Results from a randomized phase III study comparing combined treatment with histamine dihydrochloride plus interleukin-2 versus interleukin-2 alone in patients with metastatic melanoma

Purpose: Reactive oxidative species (ROS) produced by phagocytic cells have been ascribed a role in the localized suppression of lymphocyte function within malignant tumors.
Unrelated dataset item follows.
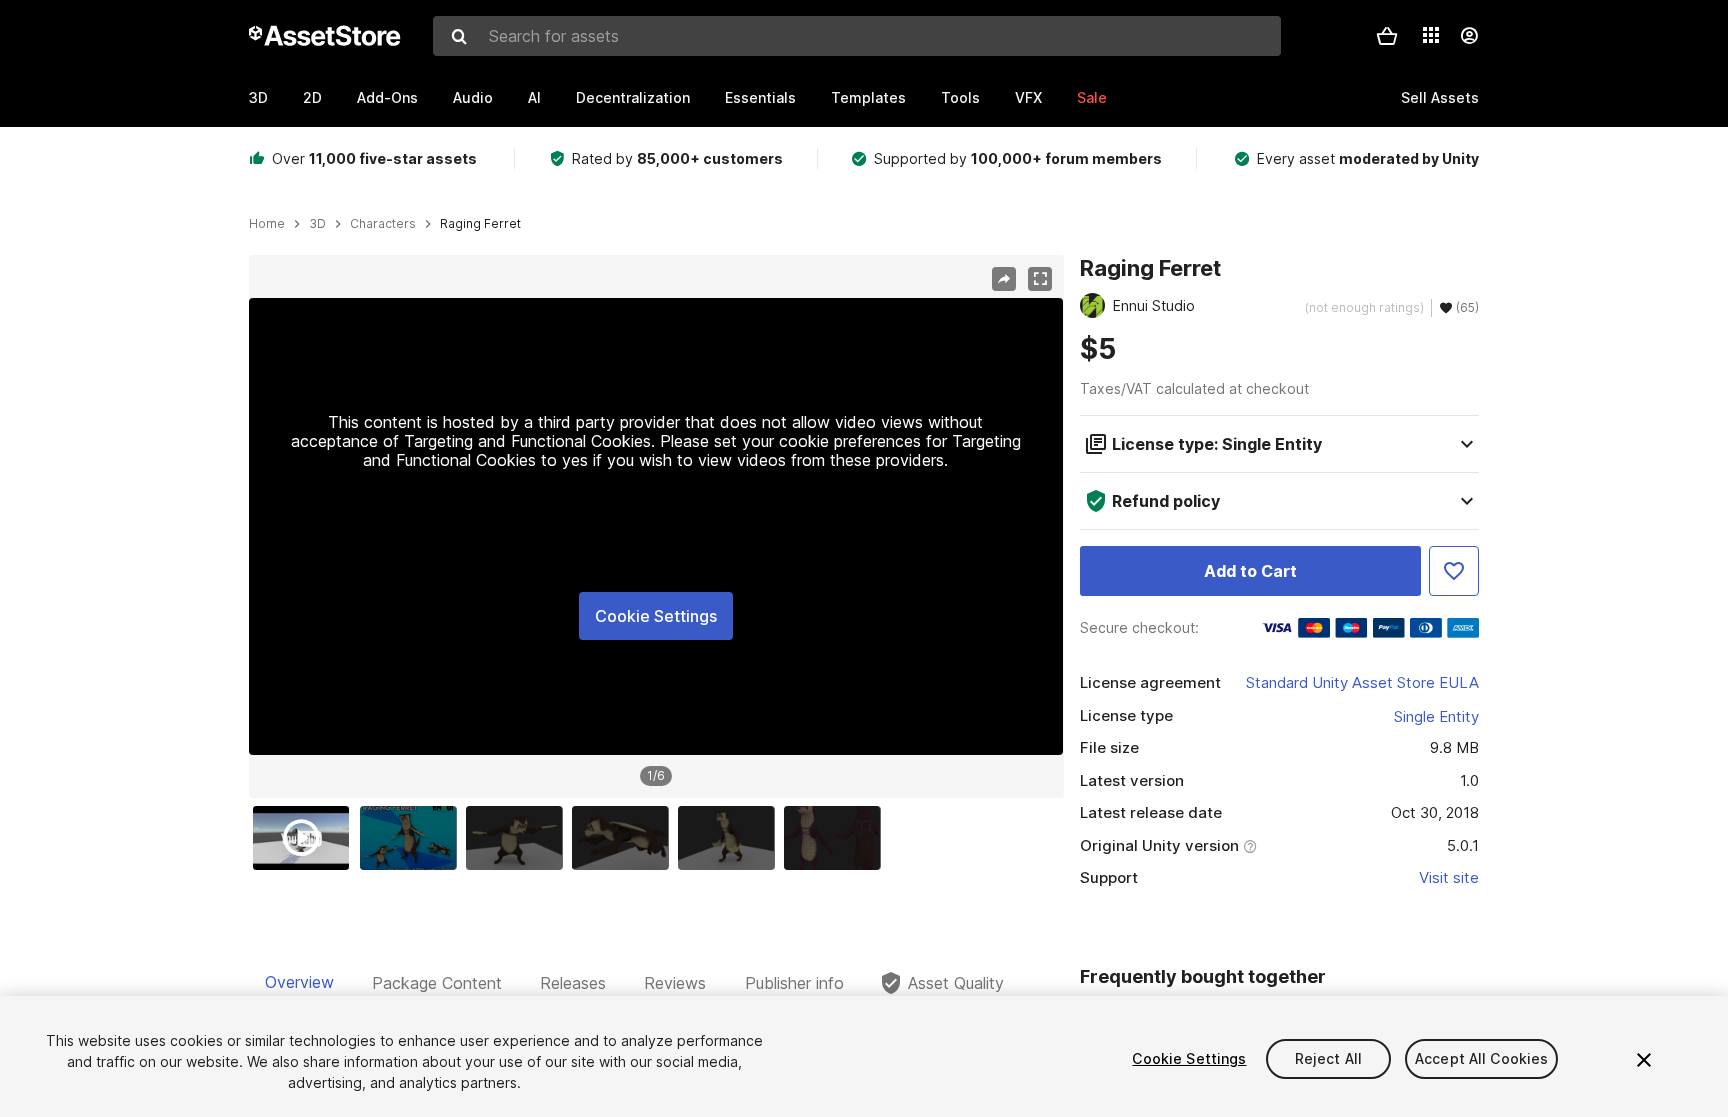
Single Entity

Histamine has been shown to inhibit ROS formation and possibly synergize with cytokines to permit activation of natural killer cells and T cells. This study was designed to determine whether the addition of histamine to a subcutaneous (SC) regimen of interleukin-2 (IL-2) would improve the survival of metastatic melanoma patients. Patients and Methods: A phase III, multicenter, randomized, parallel group study comparing IL-2 plus histamine with IL-2 alone was conducted in 305 patients with advanced metastatic melanoma. Patients were randomized to IL-2 (9 MIU/m(2) bid SC on days I to 2 of weeks 1 and 3, and 2 MIU/m2 bid SC on days 1 to 5 of weeks 2 and 4) with or without histamine (1.0 mg bid SC days 1 to 5, weeks 1 to 4). The primary end point, survival, was prospectively applied to all randomized patients (intent-to-treat-overall population, ITT-OA) and all patients having liver metastases at randomization (ITT-LM population). Secondary end points included safety of the combined treatment, time to disease progression, and response rate. Results: Combined treatment with histamine plus IL-2 significantly improved overall survival in the ITT-LM population (P = .004) and showed a trend for improved survival in the ITT population (P = .125). Grade 3 and 4 adverse events were comparable in the two arms. Conclusion: Use of histamine as an adjunct to IL-2 is safe, well tolerated, and associated with a statistically significant prolongation of survival compared with IL-2 alone in metastatic melanoma patients with liver involvement. Further trials to confirm and understand the role of histamine in this combination treatment are underway. (C) 2001 by American Society of Clinical Oncology.